Vasopressin and methylprednisolone for in-hospital cardiac arrest increased the likelihood of returning to spontaneous circulation.
Combining vasopressin and methylprednisolone provides a significantly better chance of return to normal circulation in hospitalised patients experiencing a cardiac arrest compared to placebo. This was the finding of a randomised trial by a team from the Research Center for Emergency Medicine, Aarhus, Denmark. Data on the incidence of in-hospital cardiac arrests in the UK, the annual incidence of in-hospital cardiac arrests has been estimated to be 1 to 1.5 per 1,000 hospital admissions with only around 23% surviving to discharge. Similarly, in the US, around 290,000 adults suffer an in-hospital cardiac arrest every year and again, survival to discharge occurs in only around a quarter of patients.

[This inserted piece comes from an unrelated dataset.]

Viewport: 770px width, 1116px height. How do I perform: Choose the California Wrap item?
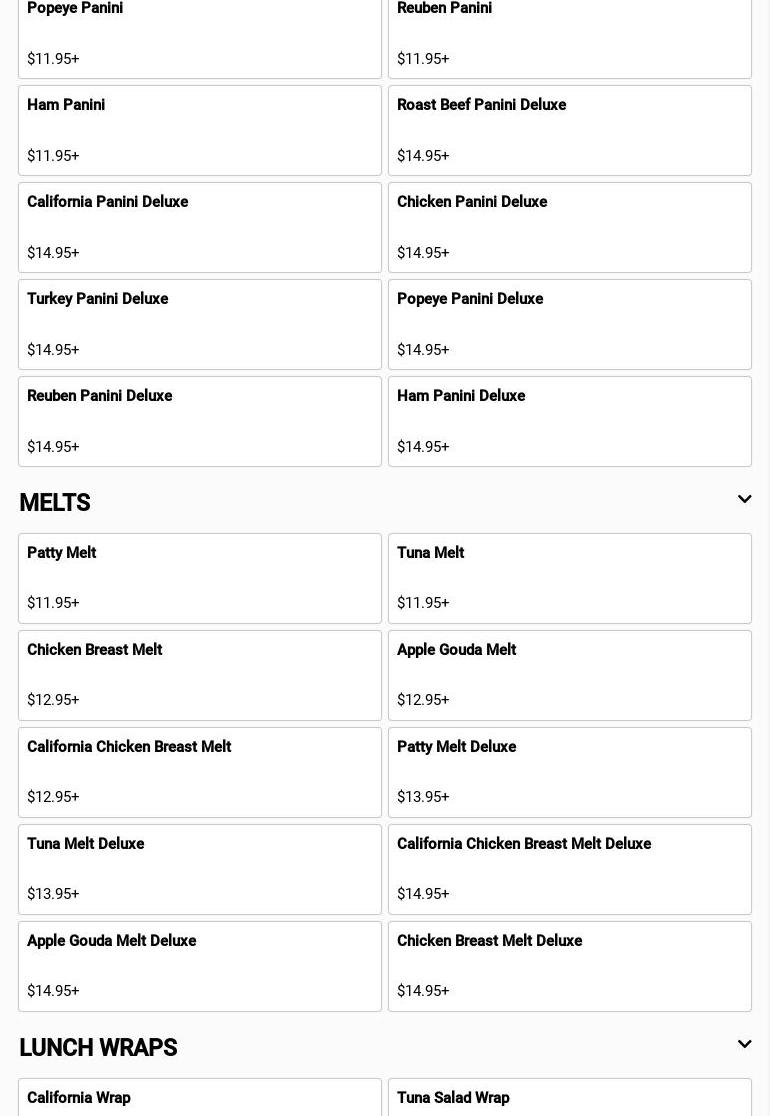200,1098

The drug treatment of cardiac arrest within hospital includes the use of epinephrine, amiodarone or lidocaine although these recommendations are based on studies of patients with cardiac arrests that occur outside of hospital. The use of vasopressin and methylprednisolone in those with cardiac arrest has been previously explored in two studies. The first trial in 2009 was conducted with 100 patients and the authors concluded that combined vasopressin-epinephrine and methylprednisolone during resuscitation improved survival in refractory in-hospital cardiac arrest. A more recent 2013 study, randomised patients to either vasopressin and epinephrine or saline and epinephrine and those in the vasopressin group also received a single dose of methylprednisolone (40 mg). Although the vasopressin and methylprednisolone combination resulted in improved survival to hospital discharge, both the US and European resuscitation guidelines, do not currently recommend this drug combination.
The present Vasopressin and Methylprednisolone for In-Hospital Cardiac Arrest (VAM-IHCA) trial, was designed to test whether this combination improved the return to spontaneous circulation in those suffering an in-hospital cardiac arrest. Included patients were required to have at least one dose of epinephrine during a cardiac arrest and the intervention comprised methylprednisolone 40 mg and 20 IU of vasopressin given as soon as possible after the first dose of epinephrine. An additional four doses of vasopressin (20 IU) were permitted after each epinephrine dose and the placebo consisted of 9 mg/mL of sodium chloride from identical ampoules. The primary outcome was the return of spontaneous circulation, i.e., where there was no further need for chest compressions sustained for at least 20 minutes. A key secondary outcome was 30 day survival and survival with a favourable neurological outcome, based on a cerebral performance category (CPC) score of 1 or 2.
A total of 501 patients with a mean age of 71 years (64% male) were included in the final analysis. Overall, 100 patients (42%) in the vasopressin and methylprednisolone group achieved the primary outcome compared to 86 (33%) in the placebo group (risk ratio, RR = 1.30, 95% CI 1.03 – 1.63, p = 0.03). However, 30-day survival was not significantly different (RR = 0.83, 95% CI 0.50 – 1.37, p = 0.48) and there was also no difference in the proportion of patients achieving a CPC scores of 1 or 2.
The authors concluded that while compared to placebo, the combination of vasopressin and methylprednisolone increased the likelihood of a return to spontaneous circulation, there remained uncertainty over whether this treatment resulted in benefit or harm for the longer term survival of patients.